Patterns define the characters that match at a particular location by specifying a "character range". Character ranges are specified with a "bracket expression", which defines the allowed characters. For example, the following specifies that the character must be one of "a", "b", or "c":

[abcdef]

As a simple demonstration, a pattern that matches either grey or gray would be:

gr[ae]y

Contiguous ranges

When a range includes a contiguous sequence of characters the "-" operator can be used to express all characters in the specified range.

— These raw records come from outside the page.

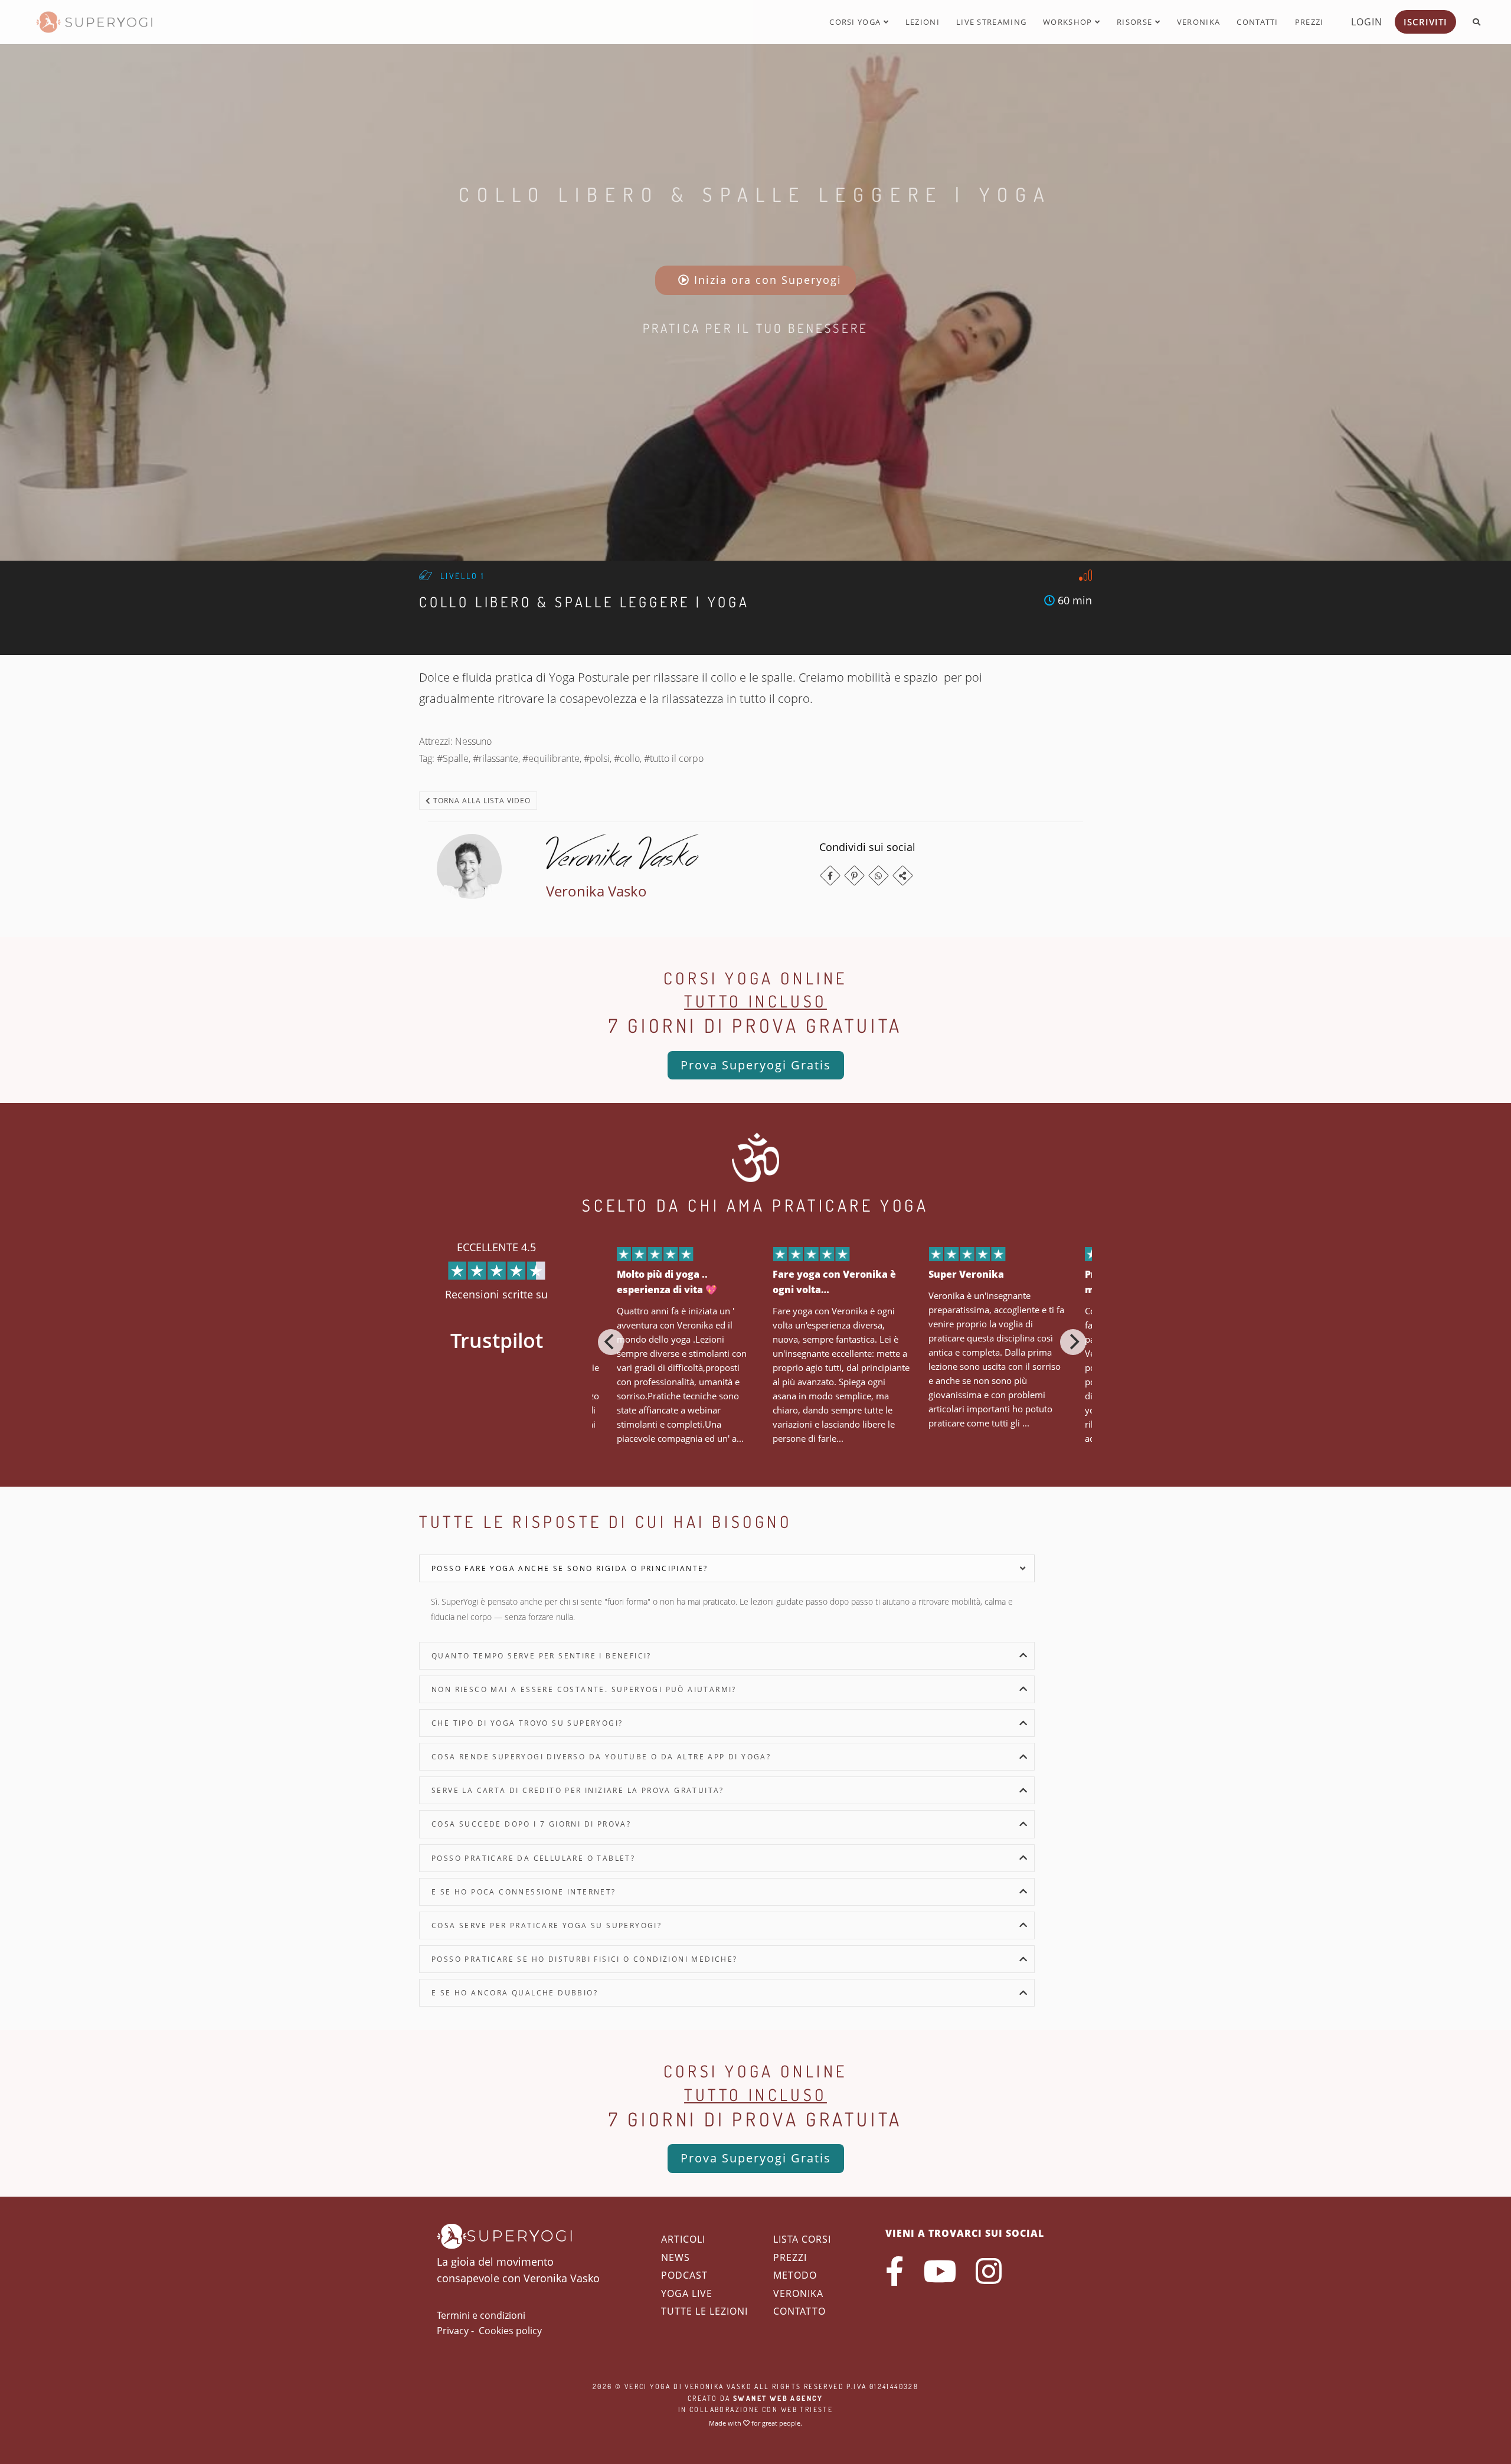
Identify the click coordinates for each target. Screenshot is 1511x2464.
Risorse (1135, 22)
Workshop (1069, 22)
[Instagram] (989, 2271)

For example, the preceding character range can also be expressed in the more compact form:

[a-f]

To include a literal "-" in a character range, place the "-" at either the beginning or the of the range. For example, to define range consisting of lower-case letters and a hyphen:

[a-z-]

Inverted Ranges

It can often be convenient to specify which characters do not match, by specifing an "inverted range". A range is inverted when the first character of a range is a "^" For example, to match words that do not include a, b, or c, one could use the character range:

[^a-c]

Character escapes

Character ranges can include some non-printable characters.

Shortcut Character
\t Tab
\n New line

Pre-defined Ranges

Character ranges are a very convenient way to represent groups of characters. Some ranges are so common that there is an even shorter notation for them.

Shortcut Range Inverted Range
\l [a-z] \L [^a-z]
\u [A-Z] \U [^A-Z]
\a [a-zA-Z] \A [^a-zA-Z]
\h [a-zA-Z_] \H [^a-zA-Z_]
\w [a-zA-Z0-9_] \W [^a-zA-Z0-9_]
\d [0-9] \D [^0-9]
\x [0-9a-fA-F] \X [^0-9a-fA-F]
\o [0-7] \O [^0-7]
\s [ \t] \S [^ \t]

Meta-characters

Shortcut Match
. Any character except \n
_ Any character (including \n)